Thursday, May 15, 2008

And then there was more rain.

It has rained far too much this spring. I've got plants all over my yard in pots because the ground's been too wet to plant them. It's a pity. Something like this, well, nothing like this, but something to cause planting procrastination, namely the unexpected acquisition of a two year old redheaded child, happened last year, and so there are several lovely ferns that are pleading with me to give their roots some long awaited room to wiggle. Hopefully Saturday will be sunny enough to dry the ground a bit.

As is typical for me, I would rather do just about anything than the work that I'm supposed to be doing. I have several projects that I just cannot seem to bring to conclusion. Fellow procrastinators, what is it that causes this? I mean, it's not, actually, that I wait to the last minute. No, I don't wait to begin things at all. I just don't finish. I keep on working, or, at least, I keep on thinking, on the project: how can I make it better? what else do I need to include? have I covered all the bases? what the hell was the original assignment?

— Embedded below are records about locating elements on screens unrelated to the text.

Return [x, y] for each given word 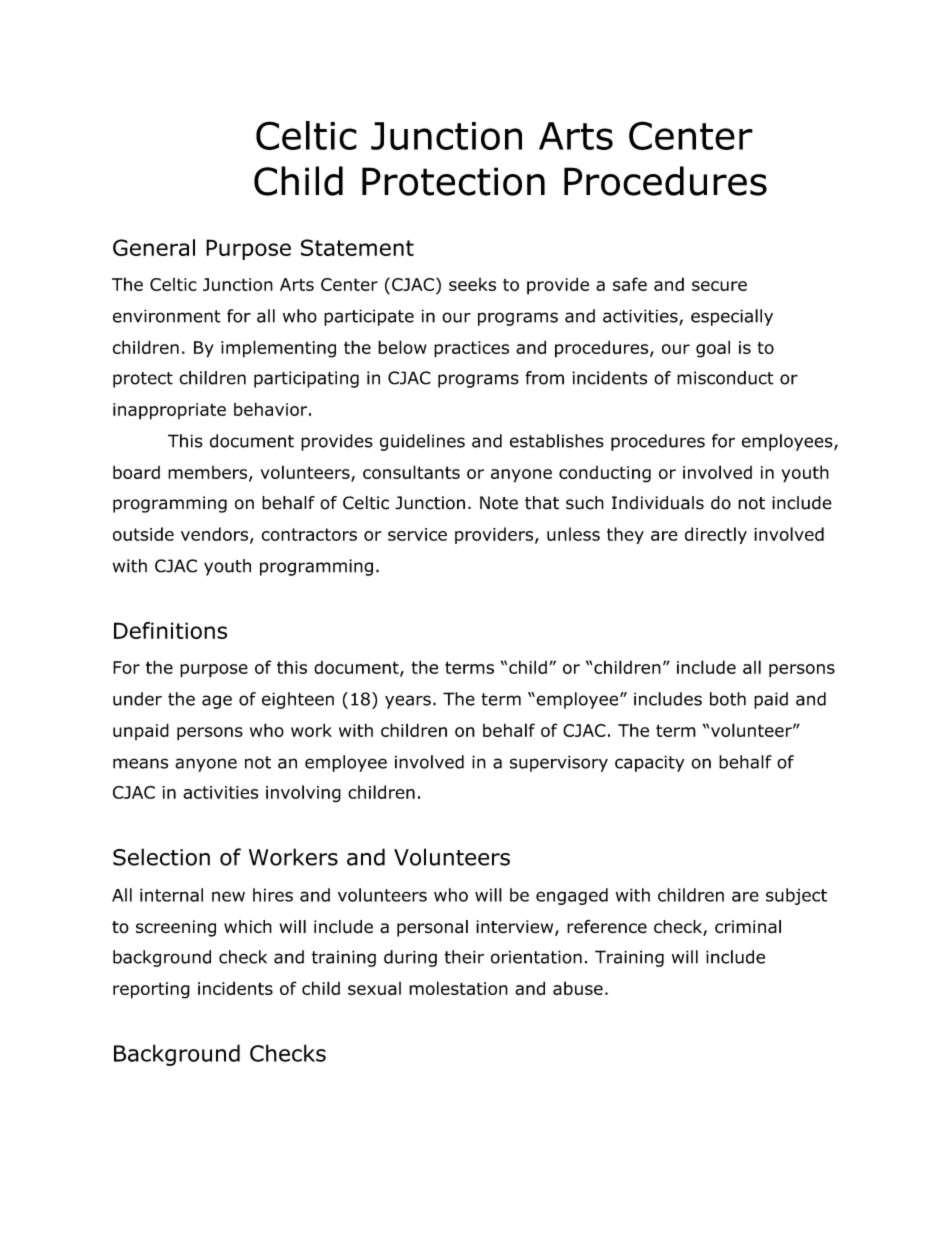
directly [716, 535]
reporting [151, 990]
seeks [472, 284]
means [140, 763]
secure [719, 286]
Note [499, 503]
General [154, 247]
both [728, 699]
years [408, 702]
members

It's become so ridiculous that I've carried several Incompletes forward with me throughout graduate school. Please tell me someone else has done this and survived to actually get a job.

Oh, and that's the other thing. I am at that point in my career where it's time to start sending out the CV, figuring out what's next. And what do I find myself doing yesterday? Yep, looking in to PhD programs in ANOTHER discipline. Ugh - what's wrong with me?

So, rainy Thursday, I yield myself to the project at hand. I sign off with hope.